Sikap ini perlu dimaklumi sekaligus dikritisi. Pemakluman perlu, kalau memang celaan yang dilontarkan bernada menghakimi para fans dengan semena-mena. Ya, memangnya yang nyela, nggak pernah mengidolakan seseorang, po? Tapi, satu hal yang wajib diingat: pemujaan berlebihan itu nggak ada baik-baiknya, Saudara-saudara. Camkan ini!
Alih-alih terus mempermasalahkan pacar yang KPopers. Justru saya senang melihat kesempatan yang bisa dimanfaatkan dari dunia fangirling yang dilakukan pacar saya. Peluang bisnis, misalnya. Dia pernah iseng-iseng bikin akun base Twitter yang telah terhubung dengan segala hal berbau KPop. Tak disangka, bisa laku di angka 100-200 ribu. Dan dia, berhasil jualan sampai sepuluh kali. Gimana? Lumayan, kan, buat biaya ngapel sebulan?
Sebetulnya, tak cuma itu saja ladang bisnisnya. Masih ada berjibun kesempatan lain, mulai dari jualan album sampai pernak-pernik yang tak terbayangkan itu bakal laku dijual—kalau kalian bukan menjadi salah satu bagian dari mereka.
Jadi, sudahlah santai saja, meskipun mereka seolah ngefans parah sama oppa-oppa Korea, sebetulnya di dalam diri para KPopers ini ya, biasa aja. Mereka tetap doyan lelaki lokalan dan nggak cuma bisa dikasih makan sayur kimchi sama roti beras ala Korea doang.

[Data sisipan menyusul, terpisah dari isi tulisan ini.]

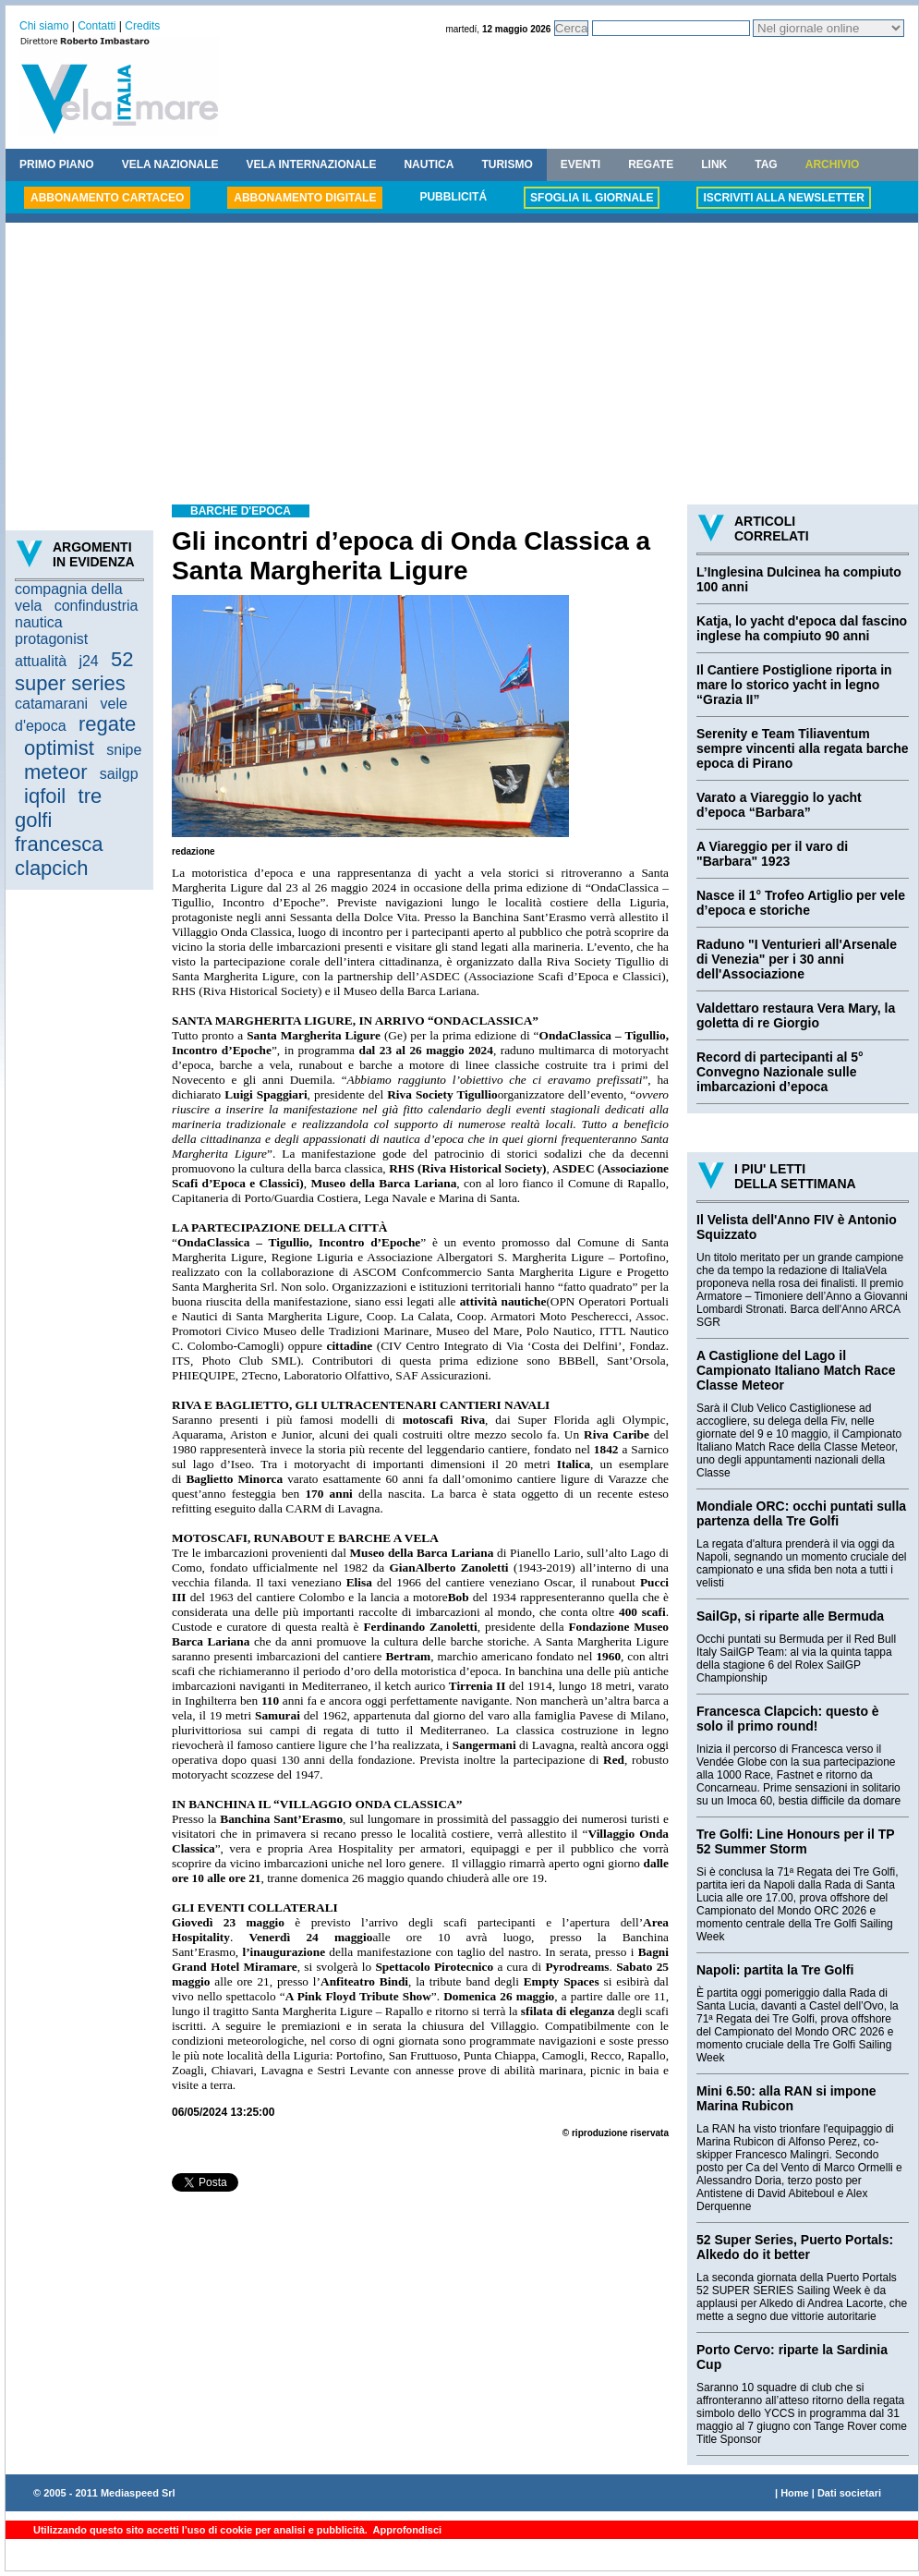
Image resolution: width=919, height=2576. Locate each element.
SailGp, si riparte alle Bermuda (790, 1616)
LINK (714, 164)
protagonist (51, 639)
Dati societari (849, 2492)
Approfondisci (405, 2529)
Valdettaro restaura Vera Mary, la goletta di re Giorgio (795, 1015)
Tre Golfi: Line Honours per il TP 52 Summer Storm (795, 1841)
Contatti (96, 25)
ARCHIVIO (832, 164)
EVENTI (580, 164)
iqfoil (45, 796)
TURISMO (506, 164)
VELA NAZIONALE (170, 164)
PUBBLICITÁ (453, 196)
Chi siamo (43, 25)
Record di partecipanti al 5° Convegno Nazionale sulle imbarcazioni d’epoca (780, 1072)
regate (107, 723)
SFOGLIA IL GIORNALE (591, 197)
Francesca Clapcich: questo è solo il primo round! (787, 1718)
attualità (41, 661)
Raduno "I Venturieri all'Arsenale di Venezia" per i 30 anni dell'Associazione (796, 959)
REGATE (650, 164)
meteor (55, 772)
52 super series (74, 671)
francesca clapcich (59, 856)
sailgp (119, 774)
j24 (88, 661)
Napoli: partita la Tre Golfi (774, 1969)
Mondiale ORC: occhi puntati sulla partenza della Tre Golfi (801, 1513)
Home (794, 2492)
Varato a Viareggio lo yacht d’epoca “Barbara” (779, 805)
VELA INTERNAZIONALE (312, 164)
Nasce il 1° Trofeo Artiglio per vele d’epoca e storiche (800, 902)
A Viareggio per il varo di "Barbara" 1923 (772, 854)
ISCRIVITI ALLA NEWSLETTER (783, 197)
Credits (142, 25)
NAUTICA (428, 164)
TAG (766, 164)
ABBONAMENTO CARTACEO (107, 197)
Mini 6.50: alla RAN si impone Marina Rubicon (786, 2098)
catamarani (51, 703)
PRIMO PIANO (56, 164)
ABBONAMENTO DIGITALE (305, 197)
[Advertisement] (462, 366)
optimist (59, 747)
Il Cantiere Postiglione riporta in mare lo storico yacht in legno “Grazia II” (794, 684)
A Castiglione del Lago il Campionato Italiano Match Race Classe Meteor (795, 1370)
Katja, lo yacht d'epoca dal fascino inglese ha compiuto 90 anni (801, 628)
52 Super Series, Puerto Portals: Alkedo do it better (794, 2247)
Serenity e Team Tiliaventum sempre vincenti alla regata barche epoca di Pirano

Anggap saja, fangirling adalah cara mereka membahagiakan diri sendiri. Sebagaimana kalian suka bola atau suka melototin foto profil Dian Sastro pas cantik-cantiknya. Lagian, kita juga nggak rugi-rugi amat kok sama postingan mereka. Tenang saja, kadang juga ada foto personil Blackpink yang nyangkut di antara postingan mereka, kok.